Background: The extent to which smoking and drinking in a local community is associated with nutrition and Z-scores of infants from spontaneous preterm deliveries, is uncertain. Aim: To investigate associations of different levels of maternal smoking and drinking in spontaneous preterm birth with infant birthweight Z-scores.
Methods: Information, including gestational age (determined by earliest ultrasound), maternal arm circumference (measured at enrolment), smoking-drinking data (obtained up to 4 occasions), birthweight data (obtained from medical records) and birthweight Z-scores (calculated from INTERGROWTH- 21st study), collected over a period of nine years was used to compare 407 spontaneous preterm births with 3 493 spontaneous term births Analyses of variance, correlations and multiple regression were performed in STATISTICA.
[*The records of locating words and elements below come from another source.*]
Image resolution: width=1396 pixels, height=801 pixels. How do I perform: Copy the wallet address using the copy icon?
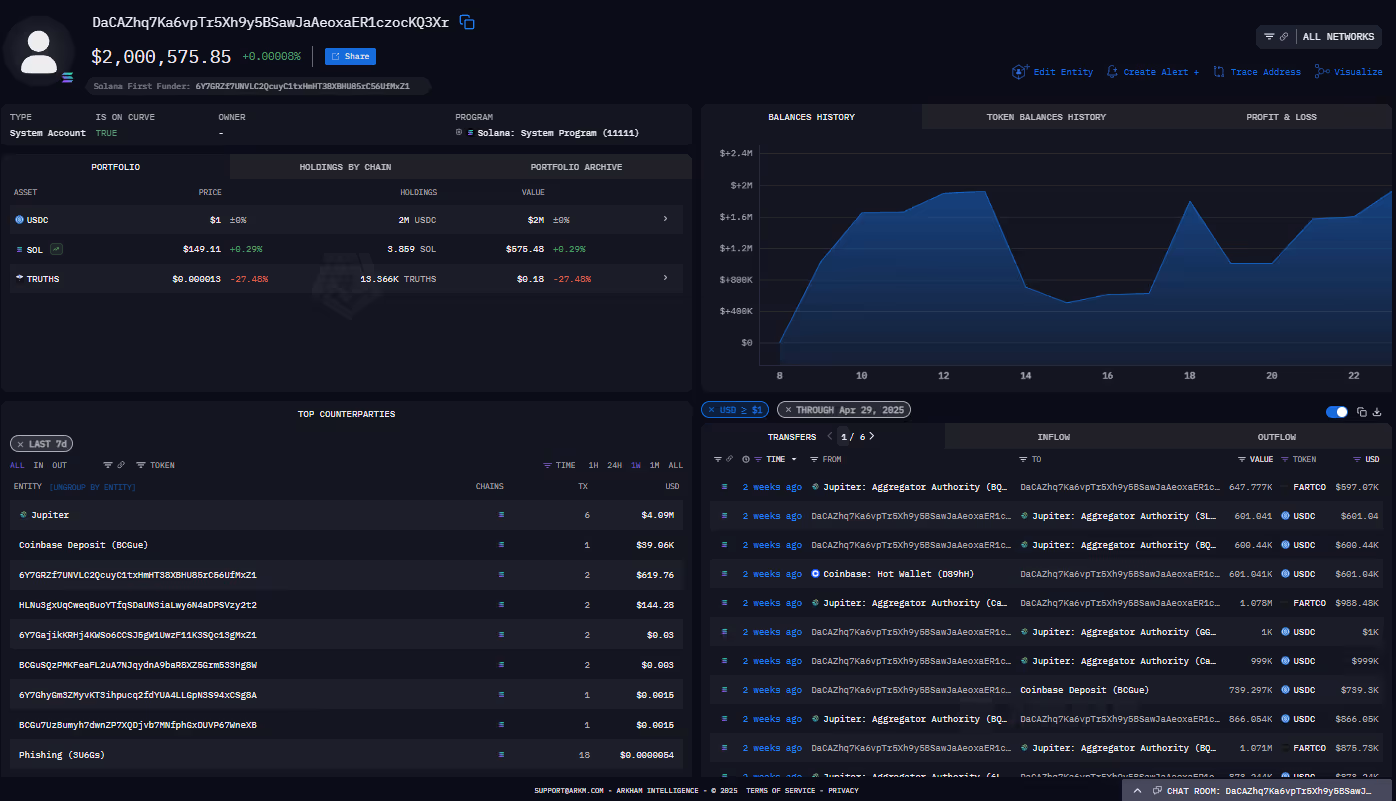tap(466, 19)
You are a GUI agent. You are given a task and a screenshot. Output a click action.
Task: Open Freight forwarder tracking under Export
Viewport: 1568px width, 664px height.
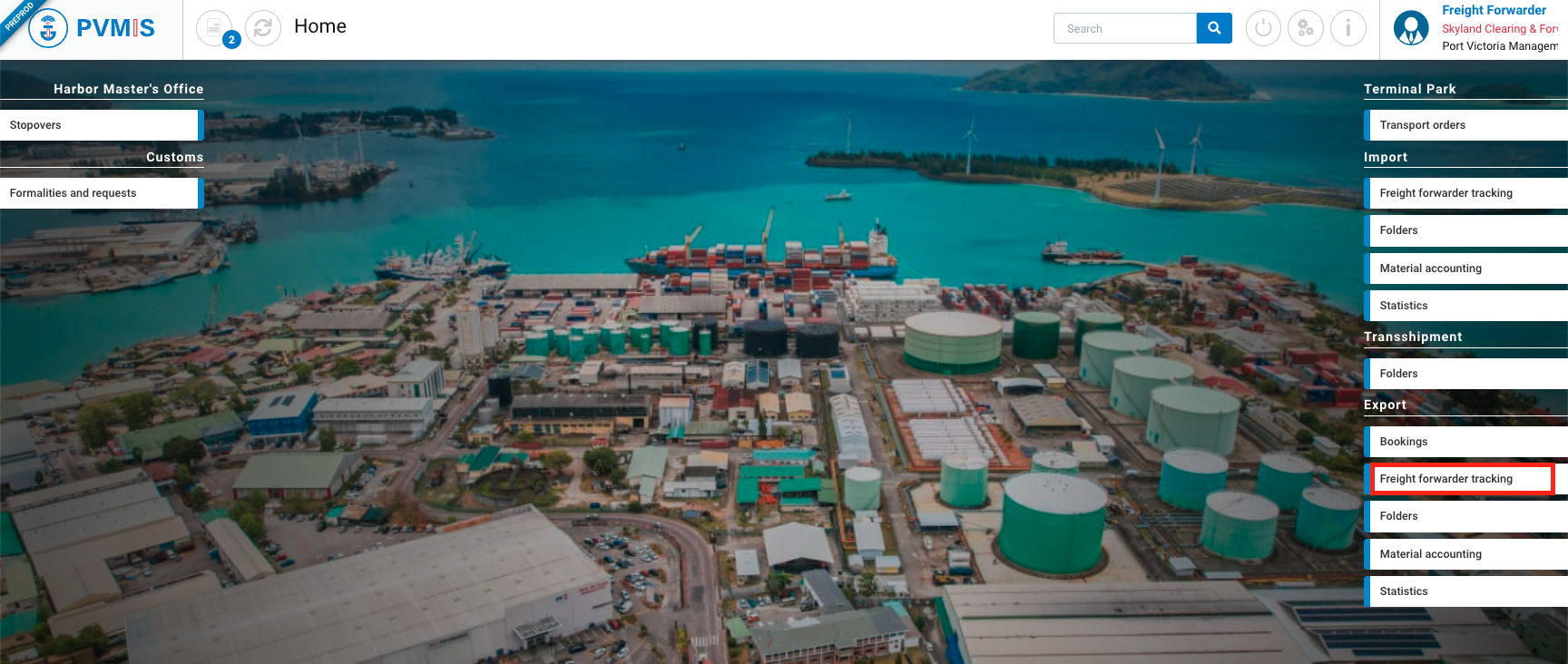coord(1463,479)
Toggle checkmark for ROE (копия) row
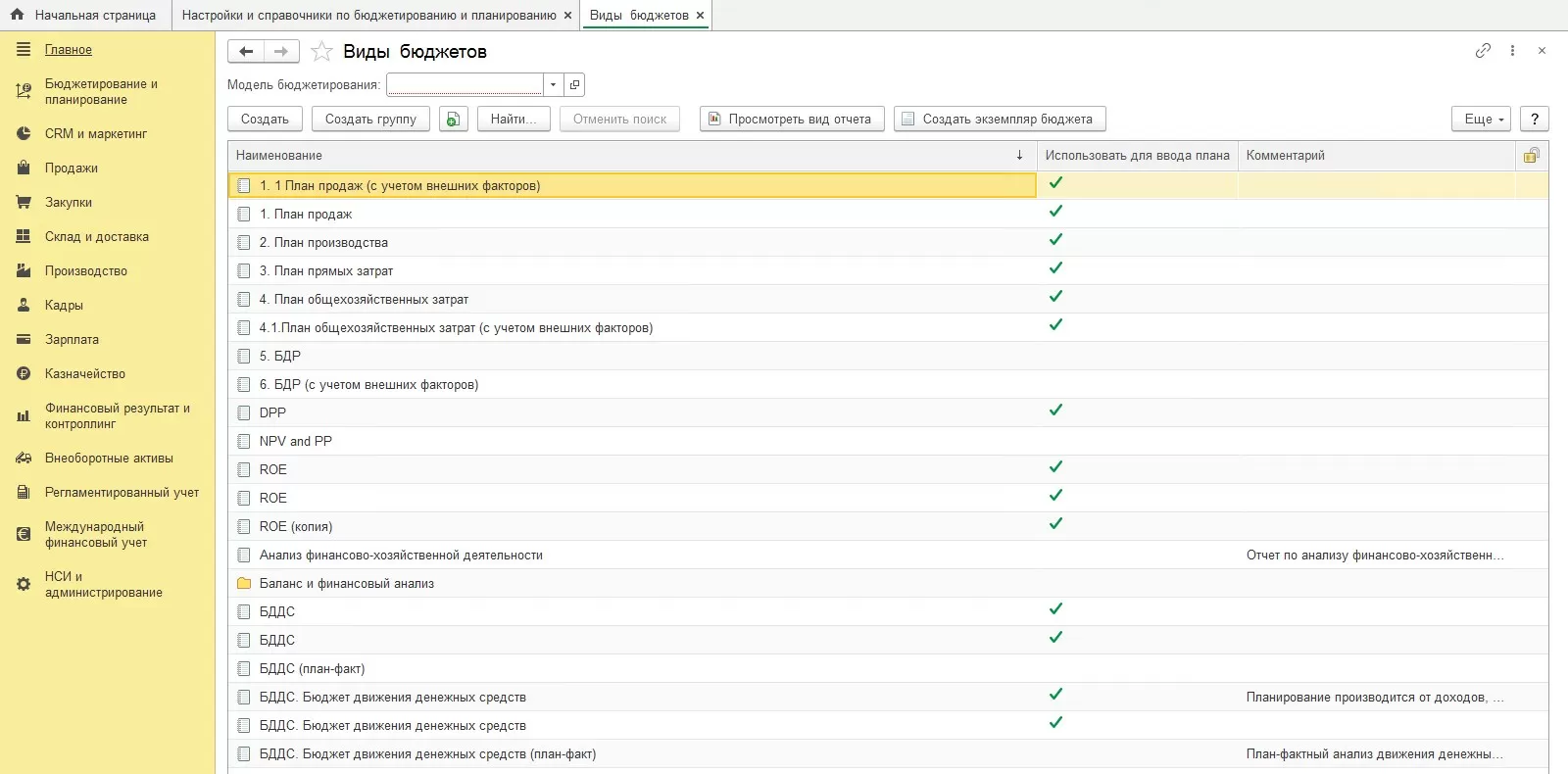This screenshot has height=774, width=1568. [x=1055, y=524]
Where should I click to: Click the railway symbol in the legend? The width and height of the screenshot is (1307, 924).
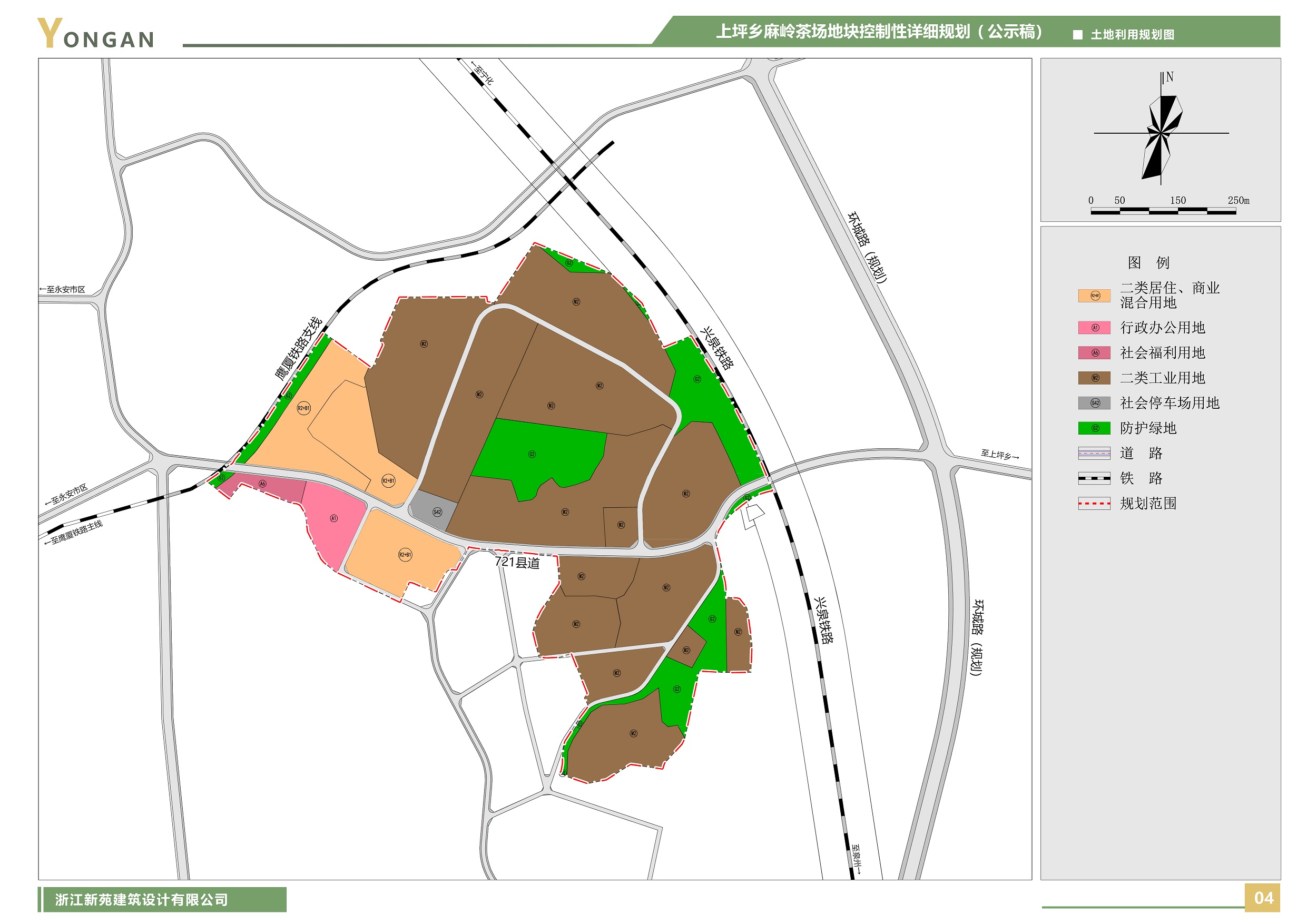(x=1094, y=478)
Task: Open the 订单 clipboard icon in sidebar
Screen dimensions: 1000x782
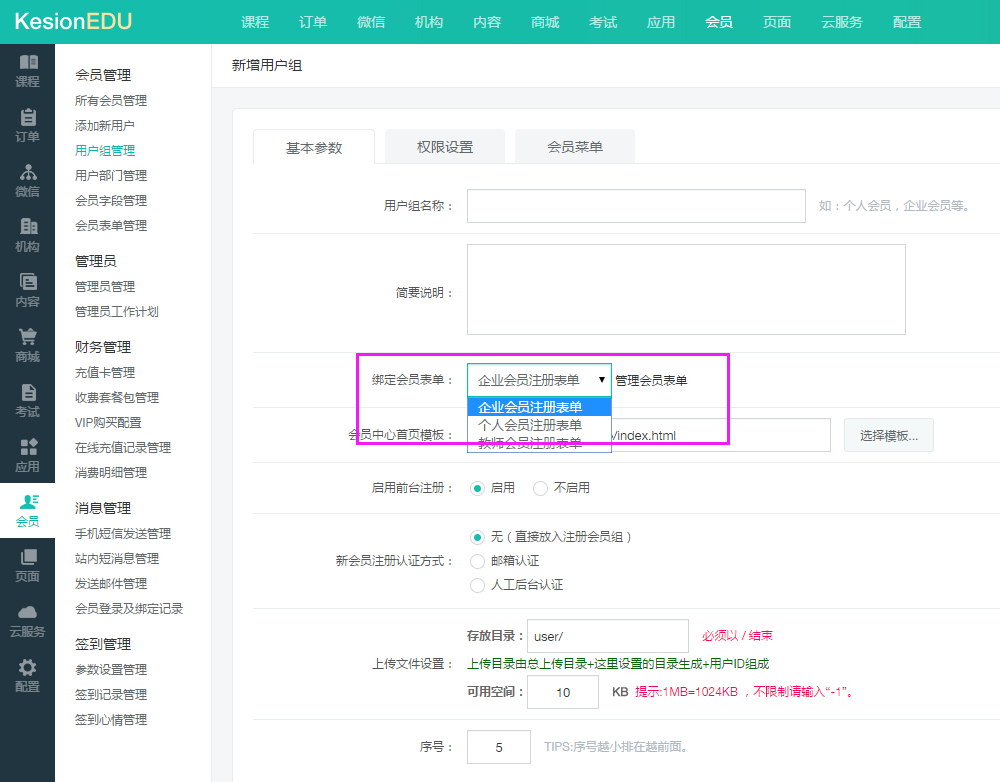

Results: Women with spontaneous preterm birth, had significantly lower gravidity and smaller arm circumference when compared to women with spontaneous birth at term. Women with spontaneous preterm birth drank more and heavier during pregnancy, and more smoked. Gestational age at birth was significantly longer in heavy-smokers-heavy-drinkers compared to heavy-smokers-no-drinkers (7.1 days) and in no-smokers-heavy-drinkers when compared to no-smokers-no-drinkers (11.2 days). Birthweight was significantly lower in low-smokers-heavy-drinkers when compared to low-smokers-no-drinkers (240g) and in heavy-smokers-lowdrinkers when compared to no-smokers-low-drinkers (273g). Birthweight Z-scores were significantly lower in low-smokers-heavy-drinkers when compared to lowsmokers- low-drinkers and low-smokers-no-drinkers; and, also significantly lower in heavy-smokers-low-drinkers when compared to low-smokers-low-drinkers and no-smokers-low-drinkers.
Conclusion: Alcohol aggravates the detrimental effect of smoking on birthweight and birthweight Z-scores but seems to counteract the negative association of smoking with gestational age.